**STATED EXERCISE A**
Copy out the rows word for word, everything from the line containing "Given: Click the Upgrade button in top bar" down to the line containing "coord(253,124)", with both of those lines included.

• The VOIDRUNNER'S CODEX is coming! Explore new worlds, fight oppressive empires, fend off fearsome aliens, and wield deadly psionics with this comprehensive boxed set expansion for 5E and A5E!

Mass Increase = Falling Damage Increase

Geocorona

First Post
Falling damage should escalate with size classification:

Fine 1d4 per 10 ft., 10d4 max.
Diminutive 1d4 per 10 ft., 12d4 max.
Tiny 1d4 per 10 ft., 15d4 max.
Small 1d6 per 10 ft., 17d6 max.
Medium-sized 1d6 per 10 ft., 20d6 max.
Large 1d8 per 10 ft., 25d8 max.
Huge 1d8 per 10 ft., 30d8 max.
Gargantuan 1d10 per 10 ft., 35d10 max.
Colossal 1d12 per 10 ft., 40d12 max.

The death from massive damage rule (50 pt. forces saving throw) applies.

Gliding creatures (injured flyers, flat or air-resistant creatures) take half damage.

This doesn't reflect reality, but reality would disallow most D&D events. This is a compromise between real physics and the flat falling damage of the DMG.
 

log in or register to remove this ad

Jasperak

Adventurer
I disagree, if anything it should be the way originally intended.

1d6 up to 10' (+1d6)
3d6 to 20' (+2d6)
6d6 to 30' (+3d6)
10d6 to 40' (+4d6)

Or however that factoral thing works.

Some other ideas to ponder:

Fig1 has an avg of 10 hp.
Fig5 has an avg of 32 hp.
Fig10 has an avg of 60 hp.

(I will check the Core Rulebook II to find the actual averages for fighters at these levels once I get home.)

By the core rules, 1d6/10':

Falling 30'
ex: Fig1 falls 30' and takes 3-18 hp of damage with avg of 10.5
ex: Fig5 falls 30' and takes 3-18 hp of damage with avg of 10.5
ex: Fig10 falls 30' and takes 3-18 hp of damage with avg of 10.5

Falling 100'
ex: Fig1 falls 100' and takes 10-60 hp of damage with avg of 35
ex: Fig5 falls 100' and takes 10-60 hp of damage with avg of 35
ex: Fig10 falls 100' and takes 10-60 hp of damage with avg of 35

Or maybe: 1 pt/character level or hit dice/10' fallen

Falling 30'
ex: Fig1 falls 30' and takes 3 hp of damage
ex: Fig5 falls 30' and takes 15 hp of damage
ex: Fig10 falls 30' and takes 30 hp of damage

Falling 100'
ex: Fig1 falls 100' and takes 10 hp of damage
ex: Fig5 falls 100' and takes 50 hp of damage
ex: Fig10 falls 100' and takes 100 hp of damage

Or the factoral way: 3!d6

Falling 30'
ex: Fig1 falls 30' and takes 6-36 hp of damage with avg of 21
ex: Fig5 falls 30' and takes 6-36 hp of damage with avg of 21
ex: Fig10 falls 30' and takes 6-36 hp of damage with avg of 21

Falling 100'
ex: Fig1 falls 100' and takes 55d6 hp of damage (55-330 hp with avg of 192.5)
ex: Fig5 falls 100' and takes 55d6 hp of damage (55-330 hp with avg of 192.5)

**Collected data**
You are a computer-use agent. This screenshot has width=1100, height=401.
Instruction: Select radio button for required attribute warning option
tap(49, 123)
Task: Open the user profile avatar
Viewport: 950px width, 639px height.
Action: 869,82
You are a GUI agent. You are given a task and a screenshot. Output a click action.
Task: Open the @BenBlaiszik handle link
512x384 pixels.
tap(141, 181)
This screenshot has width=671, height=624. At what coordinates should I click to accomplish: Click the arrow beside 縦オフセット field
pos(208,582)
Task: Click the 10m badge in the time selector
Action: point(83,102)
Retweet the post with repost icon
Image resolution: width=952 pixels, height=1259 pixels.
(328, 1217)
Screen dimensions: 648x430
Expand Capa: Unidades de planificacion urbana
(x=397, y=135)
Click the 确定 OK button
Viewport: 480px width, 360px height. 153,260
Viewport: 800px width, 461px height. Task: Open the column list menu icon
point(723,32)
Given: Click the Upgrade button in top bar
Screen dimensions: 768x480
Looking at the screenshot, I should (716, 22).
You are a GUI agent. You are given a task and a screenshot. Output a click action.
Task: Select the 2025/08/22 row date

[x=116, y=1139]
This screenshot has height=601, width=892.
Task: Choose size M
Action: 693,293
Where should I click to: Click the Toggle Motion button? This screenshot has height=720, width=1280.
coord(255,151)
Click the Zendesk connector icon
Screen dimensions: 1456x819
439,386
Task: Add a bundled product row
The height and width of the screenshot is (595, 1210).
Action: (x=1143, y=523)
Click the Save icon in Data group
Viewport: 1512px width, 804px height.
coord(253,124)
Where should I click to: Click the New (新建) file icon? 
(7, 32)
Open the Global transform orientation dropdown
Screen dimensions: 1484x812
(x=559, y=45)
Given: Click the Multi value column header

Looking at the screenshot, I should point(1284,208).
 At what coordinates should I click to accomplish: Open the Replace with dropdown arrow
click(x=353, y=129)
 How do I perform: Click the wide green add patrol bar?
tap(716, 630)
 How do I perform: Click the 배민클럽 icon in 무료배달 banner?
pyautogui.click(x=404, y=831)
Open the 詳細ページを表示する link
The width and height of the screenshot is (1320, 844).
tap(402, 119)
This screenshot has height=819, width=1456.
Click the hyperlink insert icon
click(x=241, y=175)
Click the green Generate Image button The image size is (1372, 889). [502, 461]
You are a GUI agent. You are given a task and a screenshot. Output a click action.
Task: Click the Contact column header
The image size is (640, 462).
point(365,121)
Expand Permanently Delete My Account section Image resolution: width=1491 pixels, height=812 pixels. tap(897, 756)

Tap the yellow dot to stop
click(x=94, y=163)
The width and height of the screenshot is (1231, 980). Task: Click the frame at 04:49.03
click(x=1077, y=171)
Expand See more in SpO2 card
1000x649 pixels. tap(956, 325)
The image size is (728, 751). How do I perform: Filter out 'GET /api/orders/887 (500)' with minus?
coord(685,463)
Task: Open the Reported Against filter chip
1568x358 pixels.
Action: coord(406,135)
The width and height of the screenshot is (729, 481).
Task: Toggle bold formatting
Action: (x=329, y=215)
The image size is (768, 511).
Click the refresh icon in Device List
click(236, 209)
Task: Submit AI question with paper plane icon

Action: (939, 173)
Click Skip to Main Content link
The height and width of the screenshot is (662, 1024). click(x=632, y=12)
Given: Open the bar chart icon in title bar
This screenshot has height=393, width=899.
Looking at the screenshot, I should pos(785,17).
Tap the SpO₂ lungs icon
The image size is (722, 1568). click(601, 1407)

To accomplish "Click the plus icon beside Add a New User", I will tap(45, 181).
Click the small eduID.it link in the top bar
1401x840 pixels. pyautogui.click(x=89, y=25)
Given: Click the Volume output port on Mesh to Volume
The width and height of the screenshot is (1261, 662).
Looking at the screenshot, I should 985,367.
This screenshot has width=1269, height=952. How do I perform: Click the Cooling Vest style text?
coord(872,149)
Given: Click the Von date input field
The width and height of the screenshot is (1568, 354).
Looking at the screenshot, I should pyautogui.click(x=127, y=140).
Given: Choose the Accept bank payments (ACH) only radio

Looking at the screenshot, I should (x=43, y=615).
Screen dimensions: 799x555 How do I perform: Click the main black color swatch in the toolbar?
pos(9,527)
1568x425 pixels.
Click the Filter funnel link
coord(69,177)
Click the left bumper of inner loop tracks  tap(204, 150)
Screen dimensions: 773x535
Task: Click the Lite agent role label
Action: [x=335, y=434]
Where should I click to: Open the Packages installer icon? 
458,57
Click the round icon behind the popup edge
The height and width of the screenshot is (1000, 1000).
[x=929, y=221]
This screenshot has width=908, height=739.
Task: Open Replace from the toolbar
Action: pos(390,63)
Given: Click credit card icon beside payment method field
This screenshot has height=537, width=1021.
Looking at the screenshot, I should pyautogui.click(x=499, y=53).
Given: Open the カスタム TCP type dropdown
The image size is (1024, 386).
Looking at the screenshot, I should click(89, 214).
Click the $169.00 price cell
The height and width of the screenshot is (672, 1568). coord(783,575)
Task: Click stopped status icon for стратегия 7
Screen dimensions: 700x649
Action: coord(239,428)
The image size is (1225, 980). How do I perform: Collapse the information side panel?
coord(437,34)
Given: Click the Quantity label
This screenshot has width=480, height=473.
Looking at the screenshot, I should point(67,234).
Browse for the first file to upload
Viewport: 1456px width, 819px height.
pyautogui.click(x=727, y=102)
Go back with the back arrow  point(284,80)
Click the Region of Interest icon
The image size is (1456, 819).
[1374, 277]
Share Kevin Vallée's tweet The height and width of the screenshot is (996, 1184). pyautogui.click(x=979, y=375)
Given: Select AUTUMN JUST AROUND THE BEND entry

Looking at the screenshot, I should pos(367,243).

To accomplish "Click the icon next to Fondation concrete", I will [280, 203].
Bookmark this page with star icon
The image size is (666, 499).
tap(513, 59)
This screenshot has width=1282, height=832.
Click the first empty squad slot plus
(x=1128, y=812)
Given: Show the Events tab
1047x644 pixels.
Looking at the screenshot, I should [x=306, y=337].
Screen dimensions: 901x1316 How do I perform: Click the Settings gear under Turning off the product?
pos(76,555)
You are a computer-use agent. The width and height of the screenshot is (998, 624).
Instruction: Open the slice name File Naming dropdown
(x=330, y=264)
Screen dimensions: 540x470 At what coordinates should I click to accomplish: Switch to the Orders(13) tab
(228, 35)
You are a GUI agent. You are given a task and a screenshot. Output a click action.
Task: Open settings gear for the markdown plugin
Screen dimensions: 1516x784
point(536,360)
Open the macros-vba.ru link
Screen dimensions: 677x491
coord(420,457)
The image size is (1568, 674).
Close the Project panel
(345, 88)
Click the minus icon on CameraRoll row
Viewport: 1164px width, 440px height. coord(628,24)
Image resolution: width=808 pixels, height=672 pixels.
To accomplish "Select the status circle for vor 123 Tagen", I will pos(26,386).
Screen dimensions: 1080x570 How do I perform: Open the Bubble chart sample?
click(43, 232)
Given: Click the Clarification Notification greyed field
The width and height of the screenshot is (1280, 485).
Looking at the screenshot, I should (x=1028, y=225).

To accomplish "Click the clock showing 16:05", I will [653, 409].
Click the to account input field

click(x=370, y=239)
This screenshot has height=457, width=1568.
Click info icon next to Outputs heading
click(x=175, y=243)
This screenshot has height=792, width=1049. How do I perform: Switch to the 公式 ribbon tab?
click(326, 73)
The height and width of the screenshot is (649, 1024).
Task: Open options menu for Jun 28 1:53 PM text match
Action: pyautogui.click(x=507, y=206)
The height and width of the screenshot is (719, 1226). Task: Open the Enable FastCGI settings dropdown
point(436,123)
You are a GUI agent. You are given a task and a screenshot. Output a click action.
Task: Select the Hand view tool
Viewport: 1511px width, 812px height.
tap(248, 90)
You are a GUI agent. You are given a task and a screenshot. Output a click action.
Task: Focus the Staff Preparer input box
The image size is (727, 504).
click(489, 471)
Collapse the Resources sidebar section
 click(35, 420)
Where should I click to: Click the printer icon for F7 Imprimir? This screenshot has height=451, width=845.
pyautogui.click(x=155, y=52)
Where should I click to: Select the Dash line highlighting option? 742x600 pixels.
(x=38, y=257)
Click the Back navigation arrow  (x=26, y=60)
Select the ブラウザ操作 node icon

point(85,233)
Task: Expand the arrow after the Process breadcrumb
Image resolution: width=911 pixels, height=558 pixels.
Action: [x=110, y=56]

**STATED EXERCISE B**
Write what comes next in the forum discussion of falling damage, starting right after its last line.

**OUTPUT A**
Given: Click the Upgrade button in top bar
Screen dimensions: 768x480
Looking at the screenshot, I should (716, 22).
You are a GUI agent. You are given a task and a screenshot. Output a click action.
Task: Select the 2025/08/22 row date

[x=116, y=1139]
This screenshot has height=601, width=892.
Task: Choose size M
Action: 693,293
Where should I click to: Click the Toggle Motion button? This screenshot has height=720, width=1280.
coord(255,151)
Click the Zendesk connector icon
Screen dimensions: 1456x819
439,386
Task: Add a bundled product row
The height and width of the screenshot is (595, 1210).
Action: (x=1143, y=523)
Click the Save icon in Data group
Viewport: 1512px width, 804px height.
coord(253,124)

**OUTPUT B**
ex: Fig10 falls 100' and takes 55d6 hp of damage (55-330 hp with avg of 192.5)

Or a combined way: (distance fallen/10)!*(1hp/character level or hit dice)

Falling 30'
ex: Fig1 falls 30' and takes 3!*1 or 6 hp of damage
ex: Fig5 falls 30' and takes 3!*5 or 30 hp of damage
ex: Fig10 falls 30' and takes 3!*10 or 60 hp of damage

Falling 100'
ex: Fig1 falls 100' and takes 10!(55)*1 of 55 hp of damage
ex: Fig5 falls 100' and takes 10!(55)*5 of 275 hp of damage
ex: Fig10 falls 100' and takes 10!(55)*10 of 550 hp of damage

Here is a little test we can all run.
Step 1: Go to your nearest building (with eight floors or more.)
Step 2: Open up any window on the eighth floor (should be around 96 feet.)
Step 3: Jump out :eek: and aim for the sidewalk.

In my reality there is no way that anyone survives a fall from a height of 100' and lives. There are exceptions of course, but we are not talking about landing in a bed of straw or swimming pool.
In my reality, if you fall from that height and hit something hard, you die. :rolleyes:

Until the rules take that into account, I have nothing more to say. ;)

edit: spelling, and to add space to make a little more readable. I am the edit king.:D
 
Last edited:

Jasperak

Adventurer
Now enough of me being rude...

I see where you are going with this. Smaller creatures have less hit points than larger creatures and you are looking into a way that takes that into account, no?

I have always wondered about basing it off of hit dice or levels, but never bothered to look into it too much, since I don't like the way the rule works anyway (refer to above post.)

Your idea may make some minor changes but not enough in my opinion to warrant more consideration.

I am most partial to the combined factoral! way, although in my games we treat falling a little less hollywood and a little more grim and gritty (is that a trademark infringement?)
 

Geocorona

First Post
Actually, I was thinking about mass rather than hit points.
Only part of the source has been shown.